Ponemon Institute founder and chairman Larry Ponemon said he doesn’t expect data breaches to subside anytime soon but added that the omnibus rule “will have a positive impact because the verdict is out concerning how you actually go about securing all that information, especially in a health information exchange environment when by protecting the information you’re sometimes stopping the flow of data.”
And that is exactly what Adams and no doubt other HIE executives want, if not need, to avoid.
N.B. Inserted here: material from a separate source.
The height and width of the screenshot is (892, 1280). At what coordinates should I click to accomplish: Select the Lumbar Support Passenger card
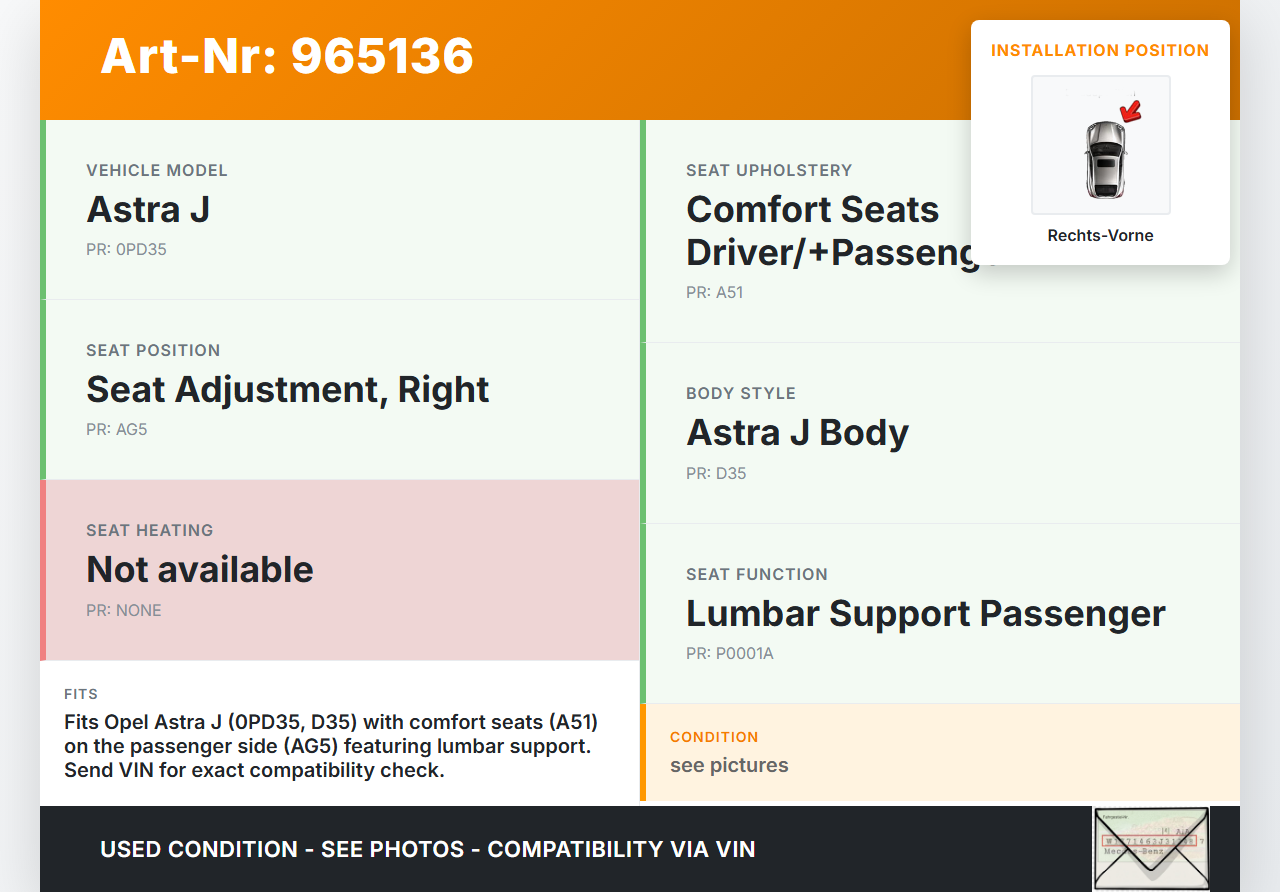click(940, 613)
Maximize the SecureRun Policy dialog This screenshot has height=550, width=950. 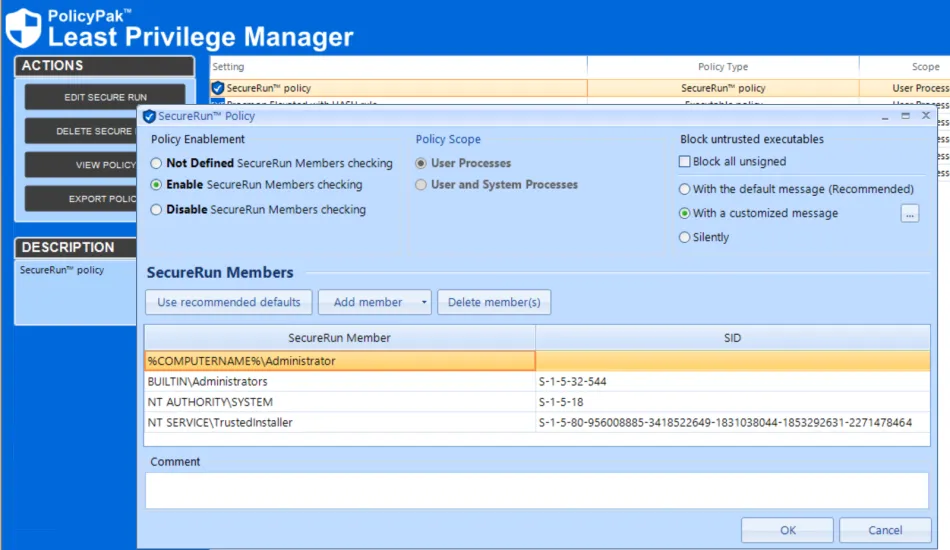(906, 116)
“We have to keep working to put the foundation in place,” Adams explained, “so we are able to connect all the data that’s needed to take care of people.”
Despite the tricky new BA regulations, none of the experts Government Health IT interviewed tended toward doomsday scenarios.
“A lot of people have been predicting the apocalypse because of this giant new rule coming in that’s going to change the face of privacy and security in healthcare. I don’t think that so much,” Ahier explained. “Obviously there will be a new level of scrutiny but I think it’s more an incremental change than the massive overhaul some people are calling it.”